Im übrigen wird die Unterbringung der meisten Bewohner durch JC oder  Sozialamt bezahlt - wenn da einer mit seinen Terminen schlampt und die (Weiter-)Bewilligung des Platzes nicht pünktlich beantragt wird, müsste er den Platz räumen - wenn sich nicht oft genug die von dir geschmähten Sozialarbeiter darum kümmern.

Wenn du den Job mal machen würdest, dann wüsstest du, was diese Leute wirklich leisten. Und dass man fast schon einen masochistischen Touch haben muss, um sich den Job anzutun.

Sicher - eigene Wohnung ist schöner. Aber besser als Notschlafstätte oder Platte allemal.

Und dann schau auch mal, wer da eigentlich obdachlos ist.

Aus meinem Berufsalltag:
-  die 18-jährige Gymnasiastin, deren Mutter sie rausgeworfen hat, weil das Mädchen  den neuen Lover der Mutter stört. Ein halbes Jahr bei irgendwelchen Freundinnen pennen ging nicht - also habe wir sie im einem Wohnprojekt s.o. untergebracht. Sie hat ihr Abi gut gepackt und ist dann ohnehin zum Studium weggezogen.
-  die fast 60-jährige, die nur weg wollte vom alkoholabhängigen Mann, der im Suff auch schon mal gewalttätig wurde. Der aber über das Einkommen verfügte, so dass sich für sie erst mal ein Leistungsprüfungsverfahren und derlei anschloss.
Bis klar war, was sie bekommt (Unterhalt, Sozialleistung) hatte sie dort einen Platz, wo sie erst mal zur Ruhe kam.

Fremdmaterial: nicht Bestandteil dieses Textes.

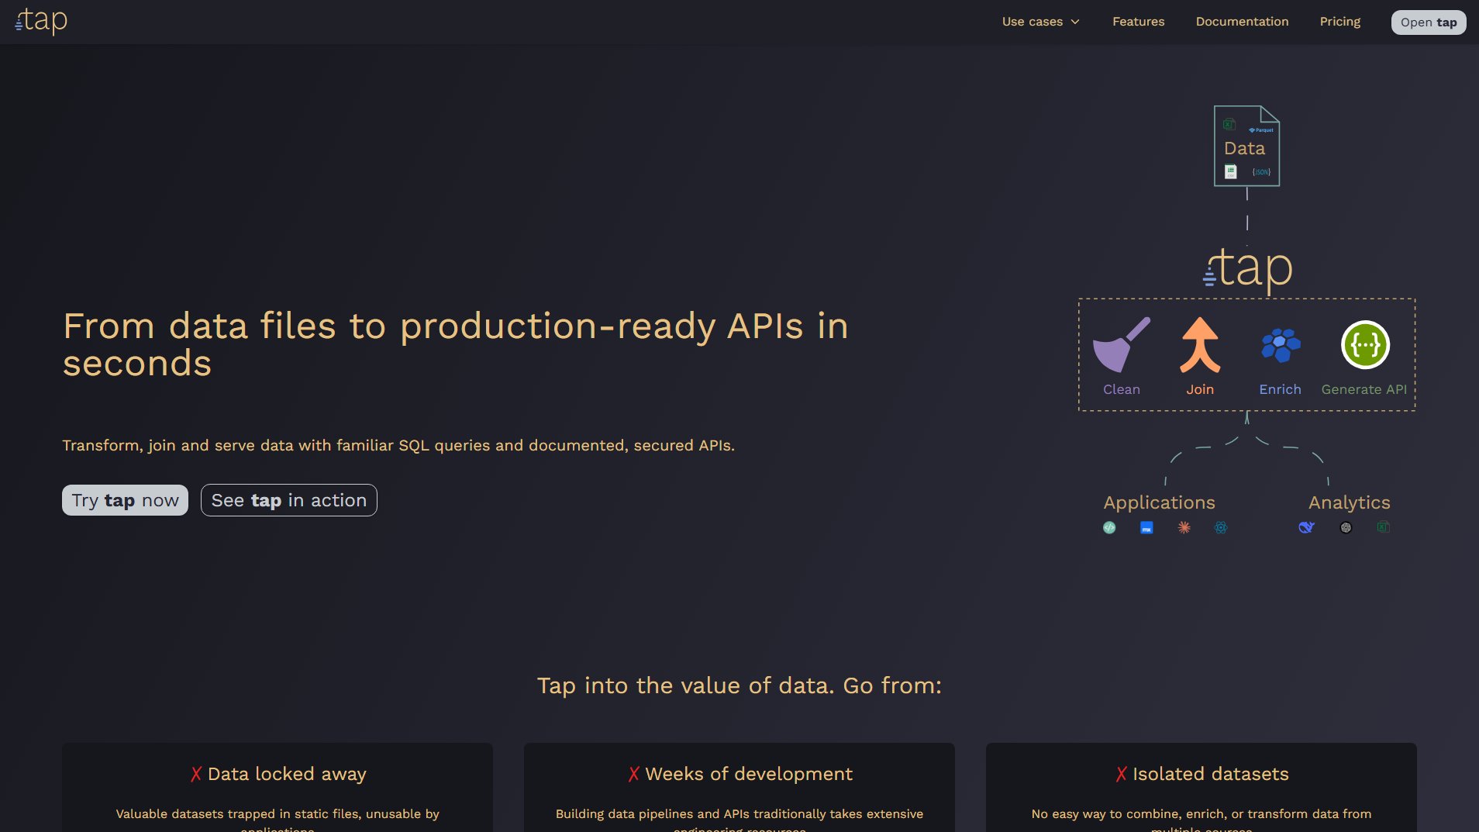
Task: Click the Try tap now button
Action: [124, 500]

Du meinst, Obdachlose sind meist Männer, nachdem geldgierige Frauen ihnen den letzten Groschen aus der Tasche gezogen haben??? Irrtum. Das geht nämlich nicht wirklich.
Es gibt nämlich sog. Selbstbehalte - nicht üppig, aber mehr als ALG II. Nur dass in Trennungssituationen (vor allem, wenn es Kinder gibt), Männer viel schlechter damit zurecht kommen.
Trennung oder Scheidung, Alkohol, Jobverlust, Verschuldung, Wohnungsverlust - so heißt die Kettenreaktion.

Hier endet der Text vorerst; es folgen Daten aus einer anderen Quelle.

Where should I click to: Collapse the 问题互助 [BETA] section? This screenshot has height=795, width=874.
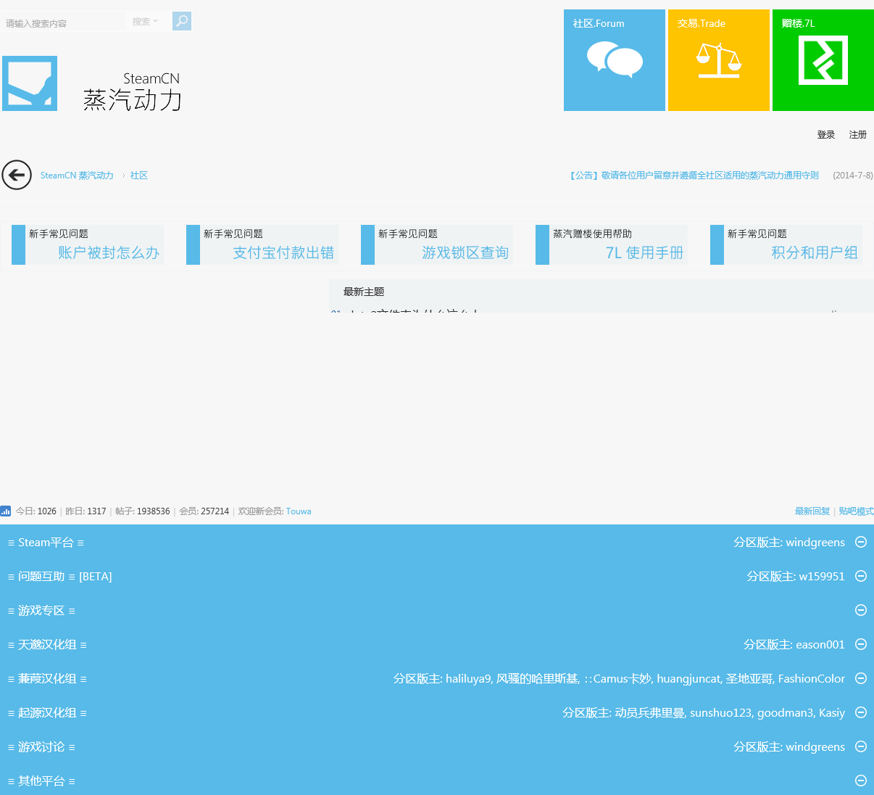click(861, 576)
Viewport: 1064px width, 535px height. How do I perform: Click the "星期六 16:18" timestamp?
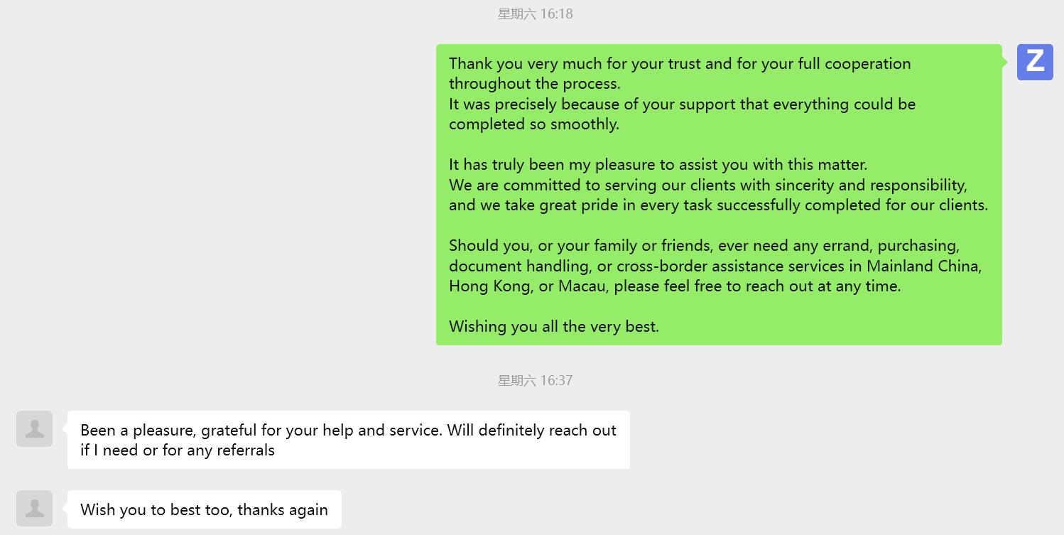535,14
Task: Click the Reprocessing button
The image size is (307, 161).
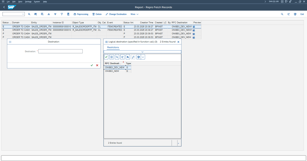Action: click(81, 14)
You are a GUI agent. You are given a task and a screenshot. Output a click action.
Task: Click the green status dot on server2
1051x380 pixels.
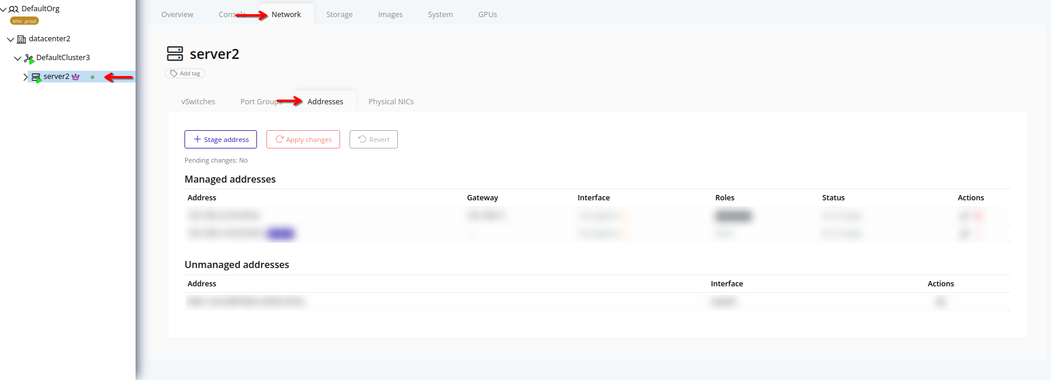pos(93,77)
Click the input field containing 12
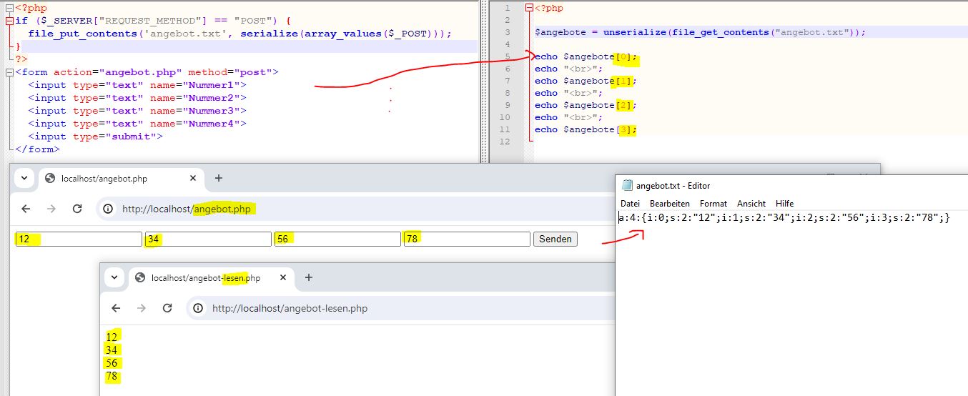Screen dimensions: 968x396 pos(79,239)
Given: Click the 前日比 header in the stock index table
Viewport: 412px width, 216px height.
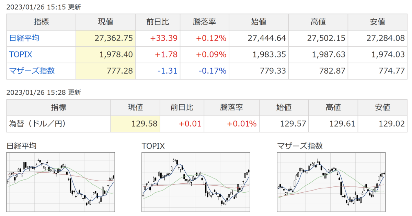Looking at the screenshot, I should (158, 22).
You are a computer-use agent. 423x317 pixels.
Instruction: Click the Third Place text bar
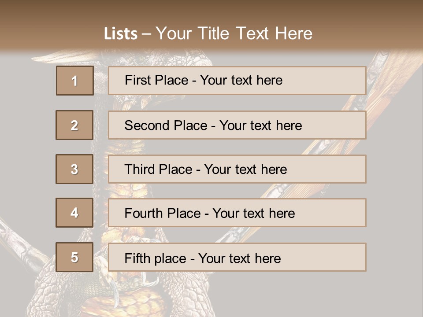coord(237,169)
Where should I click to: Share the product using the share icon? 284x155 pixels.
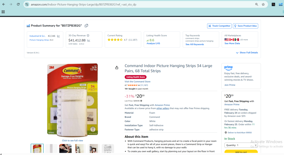click(117, 67)
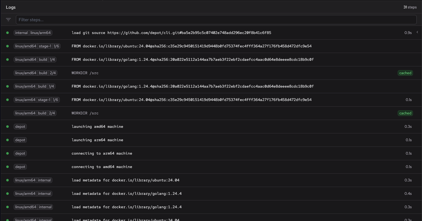Click the cached badge on the arm64 WORKDIR step
422x221 pixels.
[x=405, y=113]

Schon mal von "versteckter" Obdachlosigkeit gehört?Wenn Eltern zu ihren Kindern in die eigentlich zu kleine Wohnung ziehen und dort eigentlich nur polizeilich gemeldet sind und im 15m²- Kinderzimmer kampieren?
Der Dreißigjährige, der wieder zur Mutter in deren Mietwohnung zurückzieht, weil er sich aus eigenem Einkommen  keine Wohnung leisten kann und keine Hilfen in Anspruch nehmen will?

Bonitätsprüfung: Wenn in Berlin ein Wohnungssuchender mit dem ALG II-Bescheid kommt und sagt "soviel Miete darf, wird direkt überwiesen", dann freut das so manchen Vermieter.
Kein Trouble mit säumigen Zahlern, sondern Miete pünktlich, eventuelle BK-Nachforderungen ebenfalls.
(gilt allerdings nicht unbedingt für die privaten Vermieter, bei kommunalen kein Problem)

Und was du mit sogenannten Sozialwohnungen meinst- ich vermute, du redest von den Wohnungen, die dem Sozialamt z.Bsp. von Vermietern zwecks Vermietung zur Verfügung gestellt werden.
Da darf man sich allerdings keine Illusionen machen - diese Wohnungen sind oft kaum vermietbar vom Zustand her.
Und werden immer weniger.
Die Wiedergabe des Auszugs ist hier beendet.